═══ ИЗБРАННЫЙ ОТРЫВОК ═══
Жизнь не по средствам стала одним из ярких штрихов к земному портрету Рихарда Вагнера. Он обожал роскошь, но она никогда не становилась для него целью. Он витал в облаках своих феерических иллюзий, и финансовое благополучие являлось тут простым эквивалентом свободы и выражением презрения к мирскому бытию. «…Мне нужна красота, блеск, свет! Я не могу прожить на жалкой должности органиста, как ваш любимый Бах!» Поистине, любовь к достатку была порождена лютой ненавистью к материалистическому миру, где эквивалентом успешности были деньги. И тут роль подруги-жены является показательной. Если Минна подталкивала его к успеху, твердя о необходимости достижения богатства, что, конечно же, вызывало в нем боль и страх перед нищетой, то Козима с ее несоизмеримо более высоким и многогранным духовным миром просто не обращала внимания на быт. Уют и роскошь принимались ею, но всегда оставались второстепенными; она с такой же решимостью боролась бы за будущее семьи в трущобах, ибо видела перед собой совершенно иную цель, ее женская миссия заключалась в ином.
Из ларца влюбленных
Одним из ключевых нюансов отношений Рихарда и Козимы Вагнер было удачное распределение ролей, при котором не терялась личность ни самого композитора, ни его супруги. Козима оказалась стойкой и сильной фигурой в паре, оказывая поддержку и на духовном уровне, и при решении бытовых семейных задач. Она обладала и изысканным вкусом, и редким женским очарованием. Доказательством этого могут служить множество мужчин, воздавших должное ее стихийной натуре и колдовскому обаянию. Как женщина, она приняла в качестве своей жизненной концепции стратегию мужа, став, таким образом, его продолжением, дополнением и второй ипостасью. Но такая трансформация была добровольной и осознанной; в ней четко усматривается миссия неординарной женщины – хранительницы очага, воспитательницы потомства и невообразимой по духовной силе опоры. В такой роли не ощущалось потери личностной целостности, женщина не растворялась в мужчине, играя свою собственную, выдающуюся роль.
Повторимся, напомнив, что именно Козима сумела придать имени Вагнера особый блеск, создать ауру неприкосновенности и особый, чрезвычайно выразительный оттенок святости. Она ни разу не отступила от семейной идеи после ухода Вагнера из жизни и во многом предопределила и активность в этом направлении их сына Зигфрида. Надо отдать должное и Рихарду, который не подавлял индивидуальность жены. Обладая жутким, почти невыносимым характером, он неожиданно превратился в заботливого мужа и вполне сносного отца.
═══ ЗАПИСИ ═══
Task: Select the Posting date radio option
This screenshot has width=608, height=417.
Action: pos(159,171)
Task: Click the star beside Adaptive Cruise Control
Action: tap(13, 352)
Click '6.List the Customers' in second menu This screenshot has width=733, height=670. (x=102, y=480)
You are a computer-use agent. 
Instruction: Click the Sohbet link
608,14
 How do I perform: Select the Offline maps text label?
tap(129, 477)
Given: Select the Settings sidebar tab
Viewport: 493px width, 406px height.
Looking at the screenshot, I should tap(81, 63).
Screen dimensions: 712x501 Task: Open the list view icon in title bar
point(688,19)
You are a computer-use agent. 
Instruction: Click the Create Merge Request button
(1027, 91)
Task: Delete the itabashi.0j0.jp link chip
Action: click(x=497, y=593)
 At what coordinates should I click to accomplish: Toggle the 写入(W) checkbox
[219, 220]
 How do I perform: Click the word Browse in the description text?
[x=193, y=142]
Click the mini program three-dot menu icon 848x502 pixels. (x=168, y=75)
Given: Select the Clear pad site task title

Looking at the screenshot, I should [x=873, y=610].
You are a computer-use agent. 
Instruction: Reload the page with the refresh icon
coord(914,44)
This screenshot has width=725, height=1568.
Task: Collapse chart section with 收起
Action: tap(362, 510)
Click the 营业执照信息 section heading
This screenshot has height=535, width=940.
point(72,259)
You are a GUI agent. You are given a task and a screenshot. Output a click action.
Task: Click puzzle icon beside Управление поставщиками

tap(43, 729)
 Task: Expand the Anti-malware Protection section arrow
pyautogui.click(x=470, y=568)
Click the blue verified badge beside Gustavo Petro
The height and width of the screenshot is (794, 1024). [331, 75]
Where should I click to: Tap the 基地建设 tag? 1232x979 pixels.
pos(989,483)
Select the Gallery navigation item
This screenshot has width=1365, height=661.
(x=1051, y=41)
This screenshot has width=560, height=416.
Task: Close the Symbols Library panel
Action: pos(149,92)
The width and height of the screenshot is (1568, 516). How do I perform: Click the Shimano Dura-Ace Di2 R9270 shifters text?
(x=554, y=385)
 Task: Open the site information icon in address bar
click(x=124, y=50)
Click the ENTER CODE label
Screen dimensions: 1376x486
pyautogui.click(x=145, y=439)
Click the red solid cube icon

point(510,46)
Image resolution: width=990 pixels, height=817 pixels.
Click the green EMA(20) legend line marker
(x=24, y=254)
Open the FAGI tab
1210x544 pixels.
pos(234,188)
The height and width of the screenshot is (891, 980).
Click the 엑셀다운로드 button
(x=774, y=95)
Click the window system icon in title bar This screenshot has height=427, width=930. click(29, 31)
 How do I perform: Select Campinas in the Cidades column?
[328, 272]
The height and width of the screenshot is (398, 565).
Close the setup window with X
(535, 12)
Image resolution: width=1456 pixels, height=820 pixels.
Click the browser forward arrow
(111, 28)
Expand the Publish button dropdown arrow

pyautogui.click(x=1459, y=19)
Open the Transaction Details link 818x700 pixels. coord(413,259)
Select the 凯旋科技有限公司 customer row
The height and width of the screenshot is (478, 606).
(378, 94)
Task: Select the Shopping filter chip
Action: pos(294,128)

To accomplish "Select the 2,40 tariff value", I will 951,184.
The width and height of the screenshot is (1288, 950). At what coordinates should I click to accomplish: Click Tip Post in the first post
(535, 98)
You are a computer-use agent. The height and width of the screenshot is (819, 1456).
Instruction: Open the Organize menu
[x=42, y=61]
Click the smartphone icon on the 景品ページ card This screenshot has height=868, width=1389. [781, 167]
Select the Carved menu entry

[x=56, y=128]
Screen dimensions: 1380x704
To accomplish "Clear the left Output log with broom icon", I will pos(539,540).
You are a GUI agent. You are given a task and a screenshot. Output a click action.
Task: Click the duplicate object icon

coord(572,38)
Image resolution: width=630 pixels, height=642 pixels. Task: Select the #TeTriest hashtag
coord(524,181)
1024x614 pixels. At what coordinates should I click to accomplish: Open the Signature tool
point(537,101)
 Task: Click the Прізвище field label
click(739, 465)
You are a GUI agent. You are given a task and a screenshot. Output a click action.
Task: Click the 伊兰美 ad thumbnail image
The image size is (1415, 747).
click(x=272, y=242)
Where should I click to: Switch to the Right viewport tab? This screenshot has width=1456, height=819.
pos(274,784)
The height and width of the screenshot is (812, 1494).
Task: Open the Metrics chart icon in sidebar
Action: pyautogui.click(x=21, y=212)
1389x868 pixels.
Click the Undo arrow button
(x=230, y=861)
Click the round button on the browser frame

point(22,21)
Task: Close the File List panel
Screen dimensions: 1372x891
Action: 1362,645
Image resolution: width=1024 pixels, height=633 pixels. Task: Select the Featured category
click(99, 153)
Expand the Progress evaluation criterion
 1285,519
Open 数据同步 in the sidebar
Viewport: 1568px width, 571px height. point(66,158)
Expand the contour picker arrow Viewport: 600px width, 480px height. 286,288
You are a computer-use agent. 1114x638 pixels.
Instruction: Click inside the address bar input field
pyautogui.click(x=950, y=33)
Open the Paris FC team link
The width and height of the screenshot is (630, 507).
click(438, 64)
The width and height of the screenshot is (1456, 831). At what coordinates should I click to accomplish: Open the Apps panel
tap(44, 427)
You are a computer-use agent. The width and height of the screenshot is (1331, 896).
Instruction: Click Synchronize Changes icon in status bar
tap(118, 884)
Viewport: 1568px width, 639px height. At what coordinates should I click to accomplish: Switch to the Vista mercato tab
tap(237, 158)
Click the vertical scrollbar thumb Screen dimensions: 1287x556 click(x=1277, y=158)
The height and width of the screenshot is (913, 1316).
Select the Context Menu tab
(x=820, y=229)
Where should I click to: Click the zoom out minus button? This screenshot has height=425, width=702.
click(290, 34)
═══
**ЗАДАНИЕ A:** Перечислите всех людей, которые названы по имени в отрывке о Рихарде и Козиме Вагнер, в порядке их первого упоминания.
**ЗАДАНИЕ B:** Подхватите отрывок о Рихарде и Козиме Вагнер и продолжите его после последнего предложения.

**ПИСЬМЕННЫЙ ОТВЕТ A:** Рихард Вагнер, Бах, Минна, Козима, Зигфрид.

**ПИСЬМЕННЫЙ ОТВЕТ B:**
Козима, приняв духовную концепцию Вагнера и подчиненную роль в отношениях с мужем, тем не менее сумела найти для себя формулу духовного роста. В восприятии этой пары важна и сексуальная сдержанность – Козима фактически отказалась от возможности новой любви после смерти мужа (а ведь в свои сорок пять она имела множество поклонников) и приняла решение реализовать себя в семье, теперь уже через детей. Этот шаг придал союзу сакраментальный привкус божественности и строгого великолепия, а венцом его стало публичное исполнение Зигфридом Вагнером произведений своего отца.
Как все истинно любящие, они были слишком поглощены собой, своей семейной идиллией, чтобы оглядываться на внешний мир. «Нет брачного союза, более священного для всех немцев», – писал восхищенный вагнеровским гением его биограф Фридрих Глазенап. Действительно, силой этой семьи можно считать и то, что наследие Вагнера состоит не только из музыкальных, но и из литературно-философских концептуальных произведений, а также то, что композитор повлиял на музыку Германии, внес в нее идеи глобализма, проявившиеся в реализации театрального проекта в Байрейте и создании в Баварии школы музыки. Они двигались по жизни как настоящая и, пожалуй, безупречная команда, нацеленная на единые ориентиры в виде признания и творческих достижений, никого не впуская внутрь своей гармоничной сферы, которая оказалась самодостаточной. Бережное отношение к семейной атмосфере и создание блокирующей защитной оболочки для окружающих оказалось одним из важнейших принципов, на которых зиждилось их семейное счастье.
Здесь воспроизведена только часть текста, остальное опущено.